Webinar itu mulai digelar pada pukul 09.00 WIB dengan membahas tentang Melawan Pelecehan Seksual di Dunia Digital bersama para narasumber yang mempunyai kompetensi di bidang masing-masing serta seorang influencer yang akan ikut berpartisipasi.

Asep Suparman juga mengatakan bahwa kasus pelecehan seksual di era digital bisa terjadi di mana saja, di dunia nyata maupun dunia maya.

Pelecehan seksual dan konten pornografi menjadi satu bagian yang menjadi perhatian masyarakat sebagai dampak negatif dari era digital saat ini.

Pelecehan seksual dapat diartikan sebagai perilaku pendekatan-pendekatan yang terkait dengan seks yang tidak diinginkan, baik secara verbal atau fisik yang merujuk pada seks.

Bentuk-bentuk pelecehan seksual di antaranya pelecehan gender, perilaku menggoda, dan child grooming.

Untuk pelecehan seksual dalam dunia digital adalah sexual harassment, tindakan seksual yang tidak diinginkan dan dapat terjadi oleh siapa saja di media sosial.

Akibat dari adanya pelecehan seksual online di ranah digital yaitu dalam sosial media contohnya membuat gaya berpakaian perempuan menjadi berpengaruh karena mereka merasa takut akan menjadi korban pelecehan seksualnya.

Untuk melawanya terdapat landasan hukum pelecehan seksual pasal 282 ayat 1 KUHP, UU republik Indonesia nomor 44 tahun 2008 tentang pornografi dan UU Republik Indonesia nomor 19 tahun 2016 tentang Perubahan Undang-undang No 11 Tahun 2008 Tentang Informasi dan Transaksi Elektronik.

Sebelumnya, pada pembukaan webinar yang direncanakan akan di gelar di Wilayah Sumatera di 77 Kab/Kota dari Aceh hingga Lampung Presiden Republik Indonesia Joko Widodo memberikan arahan tentang pentingnya Sumber Daya Manusia yang memiliki talenta digital.

”Ada 4 kerangka digital yang penting dimiliki yaitu Kecakapan Digital, Keamanan Digital, Etika Digital dan Budaya Digital,” ungkapnya.

Hadir juga sebagai Keynote Speaker, Gubernur Provinsi Sumatera Barat yaitu, Ir. H. Mahyeldi Ansharullah, S.P mendukung Literasi Digital Kominfo 2021.(rilis/mat)

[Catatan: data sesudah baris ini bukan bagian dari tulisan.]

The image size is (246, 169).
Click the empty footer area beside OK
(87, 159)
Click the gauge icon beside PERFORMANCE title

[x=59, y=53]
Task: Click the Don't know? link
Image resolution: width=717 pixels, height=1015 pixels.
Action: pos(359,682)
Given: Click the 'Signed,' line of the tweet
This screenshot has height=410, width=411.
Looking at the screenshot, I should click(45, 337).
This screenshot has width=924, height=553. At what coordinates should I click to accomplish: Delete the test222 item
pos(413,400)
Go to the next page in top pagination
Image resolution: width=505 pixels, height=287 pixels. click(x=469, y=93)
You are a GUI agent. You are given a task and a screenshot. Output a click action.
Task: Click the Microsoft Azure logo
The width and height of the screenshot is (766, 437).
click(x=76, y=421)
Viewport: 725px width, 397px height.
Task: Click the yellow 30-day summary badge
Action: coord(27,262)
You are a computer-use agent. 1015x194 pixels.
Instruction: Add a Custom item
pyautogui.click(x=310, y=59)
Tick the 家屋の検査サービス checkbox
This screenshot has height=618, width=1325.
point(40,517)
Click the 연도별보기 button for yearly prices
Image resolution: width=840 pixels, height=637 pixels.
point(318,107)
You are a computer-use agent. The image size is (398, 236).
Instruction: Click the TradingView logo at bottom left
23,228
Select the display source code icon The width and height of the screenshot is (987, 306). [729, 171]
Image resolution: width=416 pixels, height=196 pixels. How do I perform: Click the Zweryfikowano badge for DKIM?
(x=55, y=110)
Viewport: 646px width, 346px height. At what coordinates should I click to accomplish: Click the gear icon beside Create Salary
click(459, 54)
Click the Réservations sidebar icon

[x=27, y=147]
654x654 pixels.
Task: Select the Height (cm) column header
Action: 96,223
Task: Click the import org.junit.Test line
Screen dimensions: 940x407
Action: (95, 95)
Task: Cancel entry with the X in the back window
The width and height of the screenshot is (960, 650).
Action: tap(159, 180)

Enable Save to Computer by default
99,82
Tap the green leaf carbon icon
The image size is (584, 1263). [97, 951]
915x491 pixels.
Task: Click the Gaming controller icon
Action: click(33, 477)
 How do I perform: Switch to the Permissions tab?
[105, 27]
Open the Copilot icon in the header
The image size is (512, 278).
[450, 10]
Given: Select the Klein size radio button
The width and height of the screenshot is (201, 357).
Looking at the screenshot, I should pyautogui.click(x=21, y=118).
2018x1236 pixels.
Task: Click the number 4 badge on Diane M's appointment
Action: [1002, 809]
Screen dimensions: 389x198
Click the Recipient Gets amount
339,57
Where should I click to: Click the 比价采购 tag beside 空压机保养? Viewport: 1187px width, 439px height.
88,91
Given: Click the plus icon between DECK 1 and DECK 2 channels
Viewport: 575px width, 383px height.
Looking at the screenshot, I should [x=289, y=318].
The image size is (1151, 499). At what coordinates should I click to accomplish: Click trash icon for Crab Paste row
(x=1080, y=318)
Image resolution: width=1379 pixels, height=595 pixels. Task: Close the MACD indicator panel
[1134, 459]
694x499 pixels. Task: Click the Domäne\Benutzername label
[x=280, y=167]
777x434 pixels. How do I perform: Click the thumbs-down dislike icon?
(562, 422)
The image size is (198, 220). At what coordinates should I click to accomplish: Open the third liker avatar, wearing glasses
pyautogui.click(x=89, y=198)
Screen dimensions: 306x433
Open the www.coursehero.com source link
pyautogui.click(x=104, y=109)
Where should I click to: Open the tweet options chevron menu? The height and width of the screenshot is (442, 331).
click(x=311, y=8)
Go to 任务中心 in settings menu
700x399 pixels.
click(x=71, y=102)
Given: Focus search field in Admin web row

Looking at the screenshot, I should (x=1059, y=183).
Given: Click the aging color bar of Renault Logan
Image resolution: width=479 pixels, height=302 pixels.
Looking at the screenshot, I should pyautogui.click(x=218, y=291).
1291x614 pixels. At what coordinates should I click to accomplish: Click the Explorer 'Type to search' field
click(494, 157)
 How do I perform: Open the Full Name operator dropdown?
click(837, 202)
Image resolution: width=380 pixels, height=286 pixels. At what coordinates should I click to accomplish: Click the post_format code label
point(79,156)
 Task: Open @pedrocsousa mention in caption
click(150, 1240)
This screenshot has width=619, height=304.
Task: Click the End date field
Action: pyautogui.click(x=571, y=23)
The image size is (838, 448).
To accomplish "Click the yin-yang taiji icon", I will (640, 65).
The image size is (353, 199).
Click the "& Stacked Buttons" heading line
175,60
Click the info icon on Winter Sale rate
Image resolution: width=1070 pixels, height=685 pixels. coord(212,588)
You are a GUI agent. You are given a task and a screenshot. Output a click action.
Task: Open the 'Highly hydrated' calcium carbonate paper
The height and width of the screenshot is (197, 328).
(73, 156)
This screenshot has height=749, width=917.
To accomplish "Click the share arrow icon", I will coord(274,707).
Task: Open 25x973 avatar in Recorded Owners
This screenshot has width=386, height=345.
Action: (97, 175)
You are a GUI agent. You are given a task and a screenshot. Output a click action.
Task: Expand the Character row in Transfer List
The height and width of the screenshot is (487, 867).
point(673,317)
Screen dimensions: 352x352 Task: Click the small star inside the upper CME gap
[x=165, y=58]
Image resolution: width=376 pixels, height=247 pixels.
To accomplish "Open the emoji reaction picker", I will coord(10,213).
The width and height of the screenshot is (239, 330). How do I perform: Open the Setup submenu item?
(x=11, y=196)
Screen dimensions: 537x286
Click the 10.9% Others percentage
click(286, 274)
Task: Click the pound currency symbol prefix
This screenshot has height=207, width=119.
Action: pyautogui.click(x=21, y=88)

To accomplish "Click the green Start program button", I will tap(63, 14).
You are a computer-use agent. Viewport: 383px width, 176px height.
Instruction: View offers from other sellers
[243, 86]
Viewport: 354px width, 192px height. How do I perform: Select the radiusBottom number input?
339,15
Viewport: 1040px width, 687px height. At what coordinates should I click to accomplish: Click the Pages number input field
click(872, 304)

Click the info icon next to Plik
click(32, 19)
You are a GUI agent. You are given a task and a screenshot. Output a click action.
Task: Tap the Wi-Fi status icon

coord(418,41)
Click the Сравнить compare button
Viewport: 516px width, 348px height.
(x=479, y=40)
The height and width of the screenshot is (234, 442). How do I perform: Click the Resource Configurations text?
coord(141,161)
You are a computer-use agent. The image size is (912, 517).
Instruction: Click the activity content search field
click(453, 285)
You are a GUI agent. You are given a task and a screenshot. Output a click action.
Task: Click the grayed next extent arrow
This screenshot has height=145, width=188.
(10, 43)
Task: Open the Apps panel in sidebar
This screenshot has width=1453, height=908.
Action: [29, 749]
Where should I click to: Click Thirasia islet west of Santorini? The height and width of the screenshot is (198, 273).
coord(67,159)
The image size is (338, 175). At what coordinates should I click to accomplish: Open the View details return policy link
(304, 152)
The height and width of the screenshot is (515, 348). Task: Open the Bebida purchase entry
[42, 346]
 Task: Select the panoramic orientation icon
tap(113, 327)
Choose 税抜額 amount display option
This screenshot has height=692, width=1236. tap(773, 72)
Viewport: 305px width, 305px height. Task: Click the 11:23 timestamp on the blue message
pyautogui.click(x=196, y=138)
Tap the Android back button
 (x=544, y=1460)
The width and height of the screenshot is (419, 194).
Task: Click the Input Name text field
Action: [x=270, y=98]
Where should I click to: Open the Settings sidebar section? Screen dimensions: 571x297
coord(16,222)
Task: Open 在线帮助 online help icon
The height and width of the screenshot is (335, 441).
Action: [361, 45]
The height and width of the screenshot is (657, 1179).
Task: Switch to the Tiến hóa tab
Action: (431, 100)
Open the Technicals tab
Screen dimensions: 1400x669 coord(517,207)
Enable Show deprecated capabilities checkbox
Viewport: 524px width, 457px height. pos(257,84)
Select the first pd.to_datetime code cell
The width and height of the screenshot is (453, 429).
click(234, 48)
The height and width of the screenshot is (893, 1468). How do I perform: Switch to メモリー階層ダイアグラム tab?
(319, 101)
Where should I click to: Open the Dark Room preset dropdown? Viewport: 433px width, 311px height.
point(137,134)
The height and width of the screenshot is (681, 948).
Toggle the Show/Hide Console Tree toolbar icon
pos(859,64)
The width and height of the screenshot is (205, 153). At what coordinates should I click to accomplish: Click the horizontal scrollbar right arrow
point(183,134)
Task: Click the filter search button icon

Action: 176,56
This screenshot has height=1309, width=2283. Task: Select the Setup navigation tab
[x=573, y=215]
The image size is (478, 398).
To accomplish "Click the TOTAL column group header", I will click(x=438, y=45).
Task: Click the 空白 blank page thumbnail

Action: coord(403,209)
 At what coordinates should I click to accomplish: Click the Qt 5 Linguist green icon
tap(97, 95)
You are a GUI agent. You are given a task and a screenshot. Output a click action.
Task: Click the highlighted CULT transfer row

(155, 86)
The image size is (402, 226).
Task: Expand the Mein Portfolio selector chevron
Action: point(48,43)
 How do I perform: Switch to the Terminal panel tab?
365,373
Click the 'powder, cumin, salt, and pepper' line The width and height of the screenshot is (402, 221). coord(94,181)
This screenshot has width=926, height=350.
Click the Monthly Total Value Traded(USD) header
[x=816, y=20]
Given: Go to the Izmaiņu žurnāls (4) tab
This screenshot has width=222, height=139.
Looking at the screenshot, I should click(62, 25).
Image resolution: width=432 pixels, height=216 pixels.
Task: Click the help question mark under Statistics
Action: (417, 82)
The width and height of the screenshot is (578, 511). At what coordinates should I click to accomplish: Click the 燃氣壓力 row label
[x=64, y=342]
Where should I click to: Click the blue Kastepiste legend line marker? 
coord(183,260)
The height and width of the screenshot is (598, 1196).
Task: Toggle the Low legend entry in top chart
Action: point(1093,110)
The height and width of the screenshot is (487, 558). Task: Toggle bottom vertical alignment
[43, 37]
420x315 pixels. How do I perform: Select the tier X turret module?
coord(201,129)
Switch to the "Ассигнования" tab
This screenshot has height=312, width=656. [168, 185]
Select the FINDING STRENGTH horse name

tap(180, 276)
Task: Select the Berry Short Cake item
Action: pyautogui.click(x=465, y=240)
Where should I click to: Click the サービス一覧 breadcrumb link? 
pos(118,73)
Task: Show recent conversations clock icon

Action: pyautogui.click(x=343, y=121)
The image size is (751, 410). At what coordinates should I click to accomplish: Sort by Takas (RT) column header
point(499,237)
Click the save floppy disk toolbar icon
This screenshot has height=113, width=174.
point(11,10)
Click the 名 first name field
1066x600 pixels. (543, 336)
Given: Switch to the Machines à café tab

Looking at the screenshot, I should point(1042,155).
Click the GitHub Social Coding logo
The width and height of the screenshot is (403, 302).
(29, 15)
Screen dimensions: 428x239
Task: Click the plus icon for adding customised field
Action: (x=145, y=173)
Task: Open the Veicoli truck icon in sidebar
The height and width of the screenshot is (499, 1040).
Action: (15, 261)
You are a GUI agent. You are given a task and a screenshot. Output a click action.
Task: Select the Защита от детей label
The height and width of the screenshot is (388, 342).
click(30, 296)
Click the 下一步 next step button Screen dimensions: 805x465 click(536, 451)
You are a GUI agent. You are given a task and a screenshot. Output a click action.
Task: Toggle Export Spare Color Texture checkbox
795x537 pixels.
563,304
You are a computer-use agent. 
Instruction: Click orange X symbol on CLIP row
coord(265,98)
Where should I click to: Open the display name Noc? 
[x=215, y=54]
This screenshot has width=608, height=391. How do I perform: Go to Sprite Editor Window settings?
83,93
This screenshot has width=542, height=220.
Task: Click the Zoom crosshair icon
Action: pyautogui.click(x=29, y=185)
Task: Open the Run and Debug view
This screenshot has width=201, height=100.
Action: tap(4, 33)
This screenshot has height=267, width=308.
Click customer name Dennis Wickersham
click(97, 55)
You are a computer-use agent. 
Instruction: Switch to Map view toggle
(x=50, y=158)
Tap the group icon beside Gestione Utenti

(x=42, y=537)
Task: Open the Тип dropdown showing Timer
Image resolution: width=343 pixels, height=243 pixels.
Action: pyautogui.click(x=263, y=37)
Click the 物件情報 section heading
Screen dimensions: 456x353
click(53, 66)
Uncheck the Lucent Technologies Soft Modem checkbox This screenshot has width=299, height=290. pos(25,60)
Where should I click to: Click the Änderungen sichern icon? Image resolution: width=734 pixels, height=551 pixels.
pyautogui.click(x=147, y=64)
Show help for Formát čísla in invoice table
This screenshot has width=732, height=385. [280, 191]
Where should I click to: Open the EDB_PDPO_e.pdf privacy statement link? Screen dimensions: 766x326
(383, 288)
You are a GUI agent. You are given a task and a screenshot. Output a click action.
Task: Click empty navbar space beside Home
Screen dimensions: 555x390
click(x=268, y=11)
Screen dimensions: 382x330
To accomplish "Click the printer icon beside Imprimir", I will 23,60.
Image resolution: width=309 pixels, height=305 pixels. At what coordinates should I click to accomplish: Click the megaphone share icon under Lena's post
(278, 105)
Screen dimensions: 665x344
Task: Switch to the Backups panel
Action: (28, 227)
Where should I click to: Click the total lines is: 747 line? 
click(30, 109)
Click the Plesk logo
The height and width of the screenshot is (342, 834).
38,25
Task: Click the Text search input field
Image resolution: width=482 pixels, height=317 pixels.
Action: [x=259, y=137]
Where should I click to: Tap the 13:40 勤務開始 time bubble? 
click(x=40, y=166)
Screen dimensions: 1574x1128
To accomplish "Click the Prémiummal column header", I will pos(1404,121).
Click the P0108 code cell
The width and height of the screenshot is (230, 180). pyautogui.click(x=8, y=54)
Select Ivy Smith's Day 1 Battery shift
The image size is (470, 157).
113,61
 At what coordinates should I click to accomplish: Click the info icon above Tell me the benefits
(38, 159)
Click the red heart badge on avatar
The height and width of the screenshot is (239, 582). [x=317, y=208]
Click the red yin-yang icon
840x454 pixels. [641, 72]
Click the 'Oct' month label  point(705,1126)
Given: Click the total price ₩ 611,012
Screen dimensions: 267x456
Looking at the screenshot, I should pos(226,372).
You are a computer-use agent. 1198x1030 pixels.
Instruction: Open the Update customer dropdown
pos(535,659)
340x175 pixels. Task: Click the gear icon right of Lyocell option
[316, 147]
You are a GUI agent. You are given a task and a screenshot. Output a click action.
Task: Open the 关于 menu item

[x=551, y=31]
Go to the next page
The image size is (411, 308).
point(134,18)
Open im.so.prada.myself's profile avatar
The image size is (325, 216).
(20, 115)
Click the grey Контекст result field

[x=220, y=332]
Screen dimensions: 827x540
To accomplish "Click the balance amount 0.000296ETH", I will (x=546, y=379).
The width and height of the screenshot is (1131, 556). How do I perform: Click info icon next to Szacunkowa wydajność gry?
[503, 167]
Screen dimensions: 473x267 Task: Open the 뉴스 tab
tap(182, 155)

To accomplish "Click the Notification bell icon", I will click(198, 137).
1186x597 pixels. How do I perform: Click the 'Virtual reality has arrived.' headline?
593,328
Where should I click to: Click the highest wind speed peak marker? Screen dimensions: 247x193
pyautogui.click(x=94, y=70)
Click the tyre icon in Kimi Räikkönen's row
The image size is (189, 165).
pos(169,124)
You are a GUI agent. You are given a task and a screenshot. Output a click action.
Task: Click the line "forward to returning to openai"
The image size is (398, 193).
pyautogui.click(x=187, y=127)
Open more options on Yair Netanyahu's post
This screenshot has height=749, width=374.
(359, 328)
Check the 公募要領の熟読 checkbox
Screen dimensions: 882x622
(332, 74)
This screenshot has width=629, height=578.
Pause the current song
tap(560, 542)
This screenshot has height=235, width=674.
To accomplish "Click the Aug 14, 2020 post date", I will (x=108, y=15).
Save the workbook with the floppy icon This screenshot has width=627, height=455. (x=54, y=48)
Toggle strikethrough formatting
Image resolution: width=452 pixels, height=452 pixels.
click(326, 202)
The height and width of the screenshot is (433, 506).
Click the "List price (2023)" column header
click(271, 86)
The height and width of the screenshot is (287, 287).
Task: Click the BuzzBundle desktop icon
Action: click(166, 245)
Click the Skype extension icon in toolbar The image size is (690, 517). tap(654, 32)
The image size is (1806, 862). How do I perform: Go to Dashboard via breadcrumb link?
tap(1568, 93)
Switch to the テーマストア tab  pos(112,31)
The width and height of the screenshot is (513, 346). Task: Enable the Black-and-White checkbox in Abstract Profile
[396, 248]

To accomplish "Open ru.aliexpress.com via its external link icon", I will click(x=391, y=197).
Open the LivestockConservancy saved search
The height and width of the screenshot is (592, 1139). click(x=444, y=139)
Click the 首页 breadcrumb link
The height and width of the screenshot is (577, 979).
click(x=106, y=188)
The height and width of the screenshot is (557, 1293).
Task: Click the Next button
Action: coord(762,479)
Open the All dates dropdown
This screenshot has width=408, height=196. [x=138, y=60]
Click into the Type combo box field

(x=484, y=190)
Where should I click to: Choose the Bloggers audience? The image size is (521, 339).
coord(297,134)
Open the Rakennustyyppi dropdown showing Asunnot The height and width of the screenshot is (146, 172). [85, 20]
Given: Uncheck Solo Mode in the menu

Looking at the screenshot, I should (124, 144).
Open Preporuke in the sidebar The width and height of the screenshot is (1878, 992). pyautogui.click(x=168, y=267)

Selain itu, pengguna internet perlu bijak dalam menanggapi tindakan pelecehan seksual di dunia digital seperti tidak menyebarkan hal-hal sensitif mengenai orang lain tanpa izin, laporkan setiap konten yang berbau seksual, bijak dalam memposting kegiatan di media sosial, dan tebarkan postingan positif yang bermanfaat untuk semua.